# taz.de -- Trotz US-Sanktionsliste: Rote Hilfe darf Konto bei GLS-Bank behalten
> Die antifaschistische Organisation und die Bochumer Gemeinschaftsbank
> haben sich geeinigt. Die Rote Hilfe darf Konten des Bundesverbands
> behalten.
(IMG) Bild: Plakat der Rote Hilfe: Freiheit für alle politischen Gefangenen
Die Gefangenenhilfsorganisation Rote Hilfe hat am Dienstag bekannt gegeben,
dass sie sich mit der GLS-Bank geeinigt hat. Die zehn Konten des
Bundesverbands werden demnach bei der GLS weitergeführt, sagte
Bundesvorstand Hartmut Brückner der taz. Die GLS-Bank und die Sparkasse
Göttingen hatten [1][im Dezember vergangenen Jahres] ohne Angaben von
Gründen sämtliche Konten der Roten Hilfe gekündigt.
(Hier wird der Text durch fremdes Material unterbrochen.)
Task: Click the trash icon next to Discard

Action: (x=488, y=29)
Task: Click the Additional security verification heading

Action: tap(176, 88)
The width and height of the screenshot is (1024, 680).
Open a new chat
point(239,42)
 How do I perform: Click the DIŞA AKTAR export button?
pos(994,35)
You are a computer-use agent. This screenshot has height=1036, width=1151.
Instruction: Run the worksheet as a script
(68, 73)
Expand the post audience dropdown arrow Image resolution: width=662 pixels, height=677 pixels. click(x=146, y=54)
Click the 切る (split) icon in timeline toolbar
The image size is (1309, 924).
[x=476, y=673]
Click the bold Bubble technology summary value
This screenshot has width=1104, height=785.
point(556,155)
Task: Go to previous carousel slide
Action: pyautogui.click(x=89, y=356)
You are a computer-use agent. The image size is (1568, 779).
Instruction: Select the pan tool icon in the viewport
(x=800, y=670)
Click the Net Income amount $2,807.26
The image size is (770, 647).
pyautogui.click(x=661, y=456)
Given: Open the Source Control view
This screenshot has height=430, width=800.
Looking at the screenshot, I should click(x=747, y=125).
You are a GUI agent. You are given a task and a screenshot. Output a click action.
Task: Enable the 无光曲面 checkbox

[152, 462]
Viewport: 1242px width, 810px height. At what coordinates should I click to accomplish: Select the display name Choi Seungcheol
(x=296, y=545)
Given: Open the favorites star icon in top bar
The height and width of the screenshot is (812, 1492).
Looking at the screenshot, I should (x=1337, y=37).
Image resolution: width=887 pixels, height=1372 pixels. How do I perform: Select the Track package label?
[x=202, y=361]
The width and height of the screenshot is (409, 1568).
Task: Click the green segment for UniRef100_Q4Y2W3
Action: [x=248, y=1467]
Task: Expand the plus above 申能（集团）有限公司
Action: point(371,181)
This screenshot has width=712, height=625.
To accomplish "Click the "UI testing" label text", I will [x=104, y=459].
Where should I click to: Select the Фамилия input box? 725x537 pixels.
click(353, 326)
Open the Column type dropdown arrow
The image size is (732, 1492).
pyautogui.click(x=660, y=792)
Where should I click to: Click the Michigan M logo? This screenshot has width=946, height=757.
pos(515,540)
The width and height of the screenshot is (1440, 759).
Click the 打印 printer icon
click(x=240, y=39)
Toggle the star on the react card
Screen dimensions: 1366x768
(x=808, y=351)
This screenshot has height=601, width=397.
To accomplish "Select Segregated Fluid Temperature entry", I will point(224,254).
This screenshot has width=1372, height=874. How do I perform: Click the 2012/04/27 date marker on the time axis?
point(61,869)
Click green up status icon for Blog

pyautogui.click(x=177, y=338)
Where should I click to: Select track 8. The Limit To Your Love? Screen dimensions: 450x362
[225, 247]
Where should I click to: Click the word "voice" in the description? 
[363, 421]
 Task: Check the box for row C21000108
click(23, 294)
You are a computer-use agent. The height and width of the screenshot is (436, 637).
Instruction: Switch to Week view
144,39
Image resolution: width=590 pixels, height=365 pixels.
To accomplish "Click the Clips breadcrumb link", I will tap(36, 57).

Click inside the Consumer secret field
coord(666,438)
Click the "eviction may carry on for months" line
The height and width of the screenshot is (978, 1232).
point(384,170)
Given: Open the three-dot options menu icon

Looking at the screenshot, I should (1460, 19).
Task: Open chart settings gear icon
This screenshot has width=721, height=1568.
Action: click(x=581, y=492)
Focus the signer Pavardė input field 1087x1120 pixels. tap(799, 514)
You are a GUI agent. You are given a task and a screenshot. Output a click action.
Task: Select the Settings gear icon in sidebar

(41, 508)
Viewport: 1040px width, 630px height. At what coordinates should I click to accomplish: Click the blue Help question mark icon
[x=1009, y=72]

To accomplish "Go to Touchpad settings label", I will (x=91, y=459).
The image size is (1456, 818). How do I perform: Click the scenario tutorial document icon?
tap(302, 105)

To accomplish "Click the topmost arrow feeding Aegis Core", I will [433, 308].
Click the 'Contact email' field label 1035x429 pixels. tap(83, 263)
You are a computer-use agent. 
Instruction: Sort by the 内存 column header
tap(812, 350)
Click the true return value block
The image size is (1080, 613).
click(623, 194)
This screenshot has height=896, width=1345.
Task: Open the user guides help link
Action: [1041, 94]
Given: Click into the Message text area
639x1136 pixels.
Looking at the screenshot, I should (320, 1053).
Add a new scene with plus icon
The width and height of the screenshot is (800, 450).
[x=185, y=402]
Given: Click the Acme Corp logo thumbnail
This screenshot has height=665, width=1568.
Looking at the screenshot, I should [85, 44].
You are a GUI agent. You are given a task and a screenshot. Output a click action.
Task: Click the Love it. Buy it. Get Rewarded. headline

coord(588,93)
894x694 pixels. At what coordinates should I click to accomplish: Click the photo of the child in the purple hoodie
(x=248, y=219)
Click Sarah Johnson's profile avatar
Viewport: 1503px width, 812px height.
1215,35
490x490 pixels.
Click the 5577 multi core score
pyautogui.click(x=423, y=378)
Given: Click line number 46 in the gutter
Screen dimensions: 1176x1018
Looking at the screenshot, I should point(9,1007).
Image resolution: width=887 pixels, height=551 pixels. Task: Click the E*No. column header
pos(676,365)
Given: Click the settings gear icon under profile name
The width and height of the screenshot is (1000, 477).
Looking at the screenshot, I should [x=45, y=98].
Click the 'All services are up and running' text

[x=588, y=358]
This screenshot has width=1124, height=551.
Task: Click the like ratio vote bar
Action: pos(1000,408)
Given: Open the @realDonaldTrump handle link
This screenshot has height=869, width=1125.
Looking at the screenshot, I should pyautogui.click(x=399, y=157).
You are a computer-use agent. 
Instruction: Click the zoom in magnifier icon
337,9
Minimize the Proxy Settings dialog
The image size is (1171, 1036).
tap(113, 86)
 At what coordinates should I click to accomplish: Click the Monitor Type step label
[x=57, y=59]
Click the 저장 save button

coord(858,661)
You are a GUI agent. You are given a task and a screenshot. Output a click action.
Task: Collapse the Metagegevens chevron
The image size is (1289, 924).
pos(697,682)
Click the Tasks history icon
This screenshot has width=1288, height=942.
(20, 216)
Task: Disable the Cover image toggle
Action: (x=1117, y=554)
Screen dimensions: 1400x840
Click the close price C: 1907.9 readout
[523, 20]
Wenige Wochen zuvor hatten die USA die sogenannte Antifa Ost auf ihre
Sanktionsliste gesetzt. Die Rote Hilfe leistet Prozesskostenhilfe für
Mitglieder ostdeutscher Antifa-Gruppen und nahm an, dass sie deswegen ins
Blickfeld geraten war. Im Fall der Sparkasse Göttingen bestätigte eine
Anwältin vor Gericht einen Zusammenhang. Die Sparkasse Göttingen habe unter
anderem befürchtet, aus dem Zahlungssystem Swift ausgeschlossen zu werden.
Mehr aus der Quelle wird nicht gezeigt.